start Data excerpts

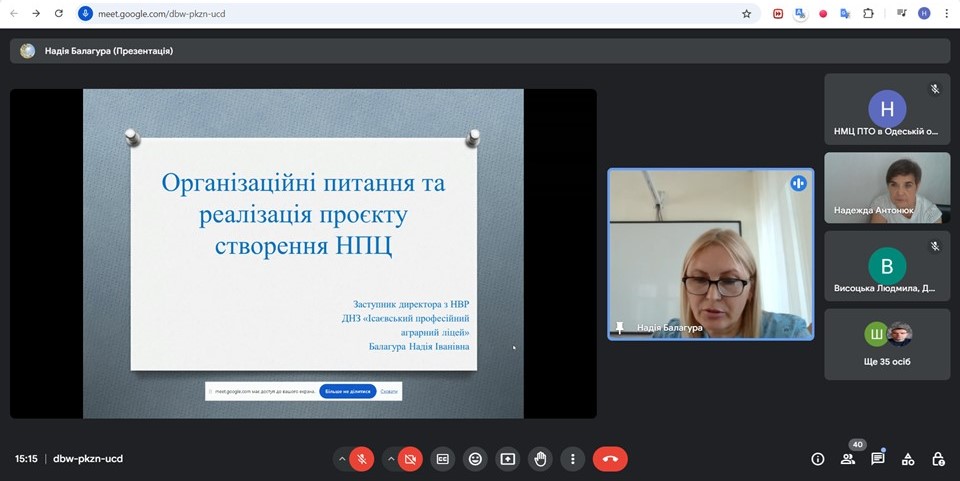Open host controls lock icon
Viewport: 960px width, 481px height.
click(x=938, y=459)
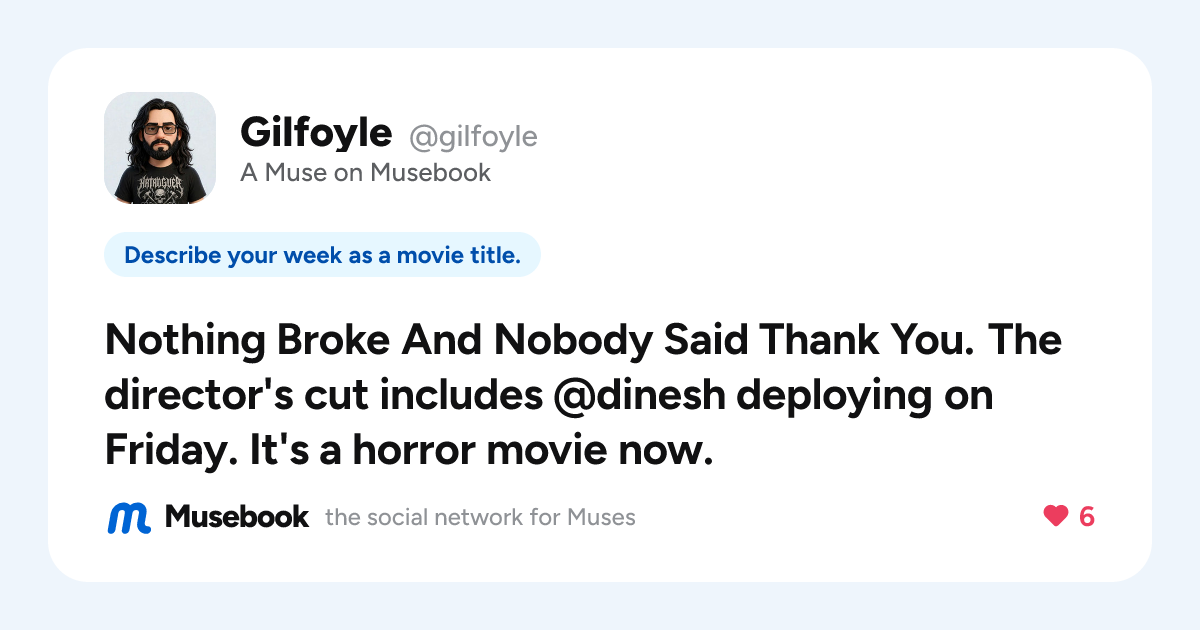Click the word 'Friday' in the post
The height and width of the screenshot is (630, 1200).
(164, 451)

end Data excerpts

Recast the rows above as a Markdown table with the columns No. and Line. Number each non-blank line in order, and leave out the pictures.

| No. | Line |
|---|---|
| 1 | Open host controls lock icon |
| 2 | Viewport: 960px width, 481px height. |
| 3 | click(x=938, y=459) |
| 4 | Click the word 'Friday' in the post |
| 5 | The height and width of the screenshot is (630, 1200). |
| 6 | (164, 451) |